Early life[edit | edit source]
Sanger was born Margaret Louise Higgins in 1879 in Corning, New York, to Michael Hennessey Higgins, an Irish-born stonemason and free-thinker, and Anne Purcell Higgins, a devoutly Catholic Irish-American. Margaret was the sixth of eleven surviving children.
Career[edit | edit source]
In 1911, after a fire destroyed their home in Hastings-on-Hudson, the Sangers moved to New York City where Margaret worked as a visiting nurse in the slums of the East Side, while her husband worked as an architect and a painter. Already imbued with her husband's leftist politics, Margaret Sanger also threw herself into the radical politics and modernist values of pre-World War I Greenwich Village bohemia.

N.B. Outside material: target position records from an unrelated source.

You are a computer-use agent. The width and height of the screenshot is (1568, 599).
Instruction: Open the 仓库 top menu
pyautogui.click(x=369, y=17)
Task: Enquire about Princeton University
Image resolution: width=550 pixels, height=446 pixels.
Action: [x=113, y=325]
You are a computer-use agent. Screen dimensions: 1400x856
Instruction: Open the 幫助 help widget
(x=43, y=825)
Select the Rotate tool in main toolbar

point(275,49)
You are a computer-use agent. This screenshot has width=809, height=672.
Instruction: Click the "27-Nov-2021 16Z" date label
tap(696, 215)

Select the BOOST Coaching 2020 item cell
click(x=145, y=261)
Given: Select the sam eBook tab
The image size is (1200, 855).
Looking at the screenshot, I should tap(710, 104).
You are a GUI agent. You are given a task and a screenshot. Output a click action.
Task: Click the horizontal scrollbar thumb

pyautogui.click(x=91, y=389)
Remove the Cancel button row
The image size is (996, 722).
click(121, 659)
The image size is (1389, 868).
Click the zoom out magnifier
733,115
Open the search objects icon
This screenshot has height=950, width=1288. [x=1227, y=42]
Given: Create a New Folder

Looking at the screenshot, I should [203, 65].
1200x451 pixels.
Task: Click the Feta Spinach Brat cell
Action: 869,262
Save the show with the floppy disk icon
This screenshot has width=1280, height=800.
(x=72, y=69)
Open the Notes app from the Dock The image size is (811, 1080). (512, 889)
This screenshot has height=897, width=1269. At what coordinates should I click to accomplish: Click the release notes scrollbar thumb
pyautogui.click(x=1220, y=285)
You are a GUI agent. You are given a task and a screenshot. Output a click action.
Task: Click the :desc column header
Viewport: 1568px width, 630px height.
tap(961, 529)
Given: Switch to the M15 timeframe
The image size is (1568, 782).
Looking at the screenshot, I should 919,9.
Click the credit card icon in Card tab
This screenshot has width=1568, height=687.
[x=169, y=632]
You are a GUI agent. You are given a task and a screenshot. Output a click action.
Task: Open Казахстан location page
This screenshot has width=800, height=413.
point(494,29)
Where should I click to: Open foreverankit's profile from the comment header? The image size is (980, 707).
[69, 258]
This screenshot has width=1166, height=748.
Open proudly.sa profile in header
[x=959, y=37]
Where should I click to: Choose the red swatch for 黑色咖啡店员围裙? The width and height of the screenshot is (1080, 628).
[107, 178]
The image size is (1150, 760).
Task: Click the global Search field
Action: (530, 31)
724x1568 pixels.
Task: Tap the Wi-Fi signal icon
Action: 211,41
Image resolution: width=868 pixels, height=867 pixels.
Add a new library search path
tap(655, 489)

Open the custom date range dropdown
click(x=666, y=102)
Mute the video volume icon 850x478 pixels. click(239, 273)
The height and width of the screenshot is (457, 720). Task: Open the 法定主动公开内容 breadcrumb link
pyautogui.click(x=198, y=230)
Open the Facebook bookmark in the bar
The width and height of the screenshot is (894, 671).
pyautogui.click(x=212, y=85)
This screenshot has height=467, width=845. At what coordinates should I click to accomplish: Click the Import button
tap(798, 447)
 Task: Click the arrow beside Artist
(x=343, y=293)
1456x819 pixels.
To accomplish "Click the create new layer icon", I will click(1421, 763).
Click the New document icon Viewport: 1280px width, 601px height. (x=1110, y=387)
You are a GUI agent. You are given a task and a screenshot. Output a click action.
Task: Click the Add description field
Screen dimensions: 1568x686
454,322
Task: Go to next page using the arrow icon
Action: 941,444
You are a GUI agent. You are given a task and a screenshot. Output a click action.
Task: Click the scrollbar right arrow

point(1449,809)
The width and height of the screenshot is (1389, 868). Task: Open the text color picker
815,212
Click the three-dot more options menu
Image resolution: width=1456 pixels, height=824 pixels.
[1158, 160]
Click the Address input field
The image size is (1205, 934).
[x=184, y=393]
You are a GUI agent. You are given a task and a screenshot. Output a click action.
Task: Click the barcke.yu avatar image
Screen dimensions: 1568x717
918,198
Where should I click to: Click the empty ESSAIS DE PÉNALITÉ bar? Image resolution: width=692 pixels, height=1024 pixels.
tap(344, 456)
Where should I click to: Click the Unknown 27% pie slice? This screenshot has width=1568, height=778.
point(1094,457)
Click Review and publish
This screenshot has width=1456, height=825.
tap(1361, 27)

Legacy[edit | edit source]
Sanger's efforts contributed to several judicial cases that helped legalize contraception in the United States. Due to her connection with Planned Parenthood, Sanger is a frequent target of criticism by opponents of abortion. However, Sanger drew a sharp distinction between birth control and abortion and was opposed to abortion through the bulk of her career.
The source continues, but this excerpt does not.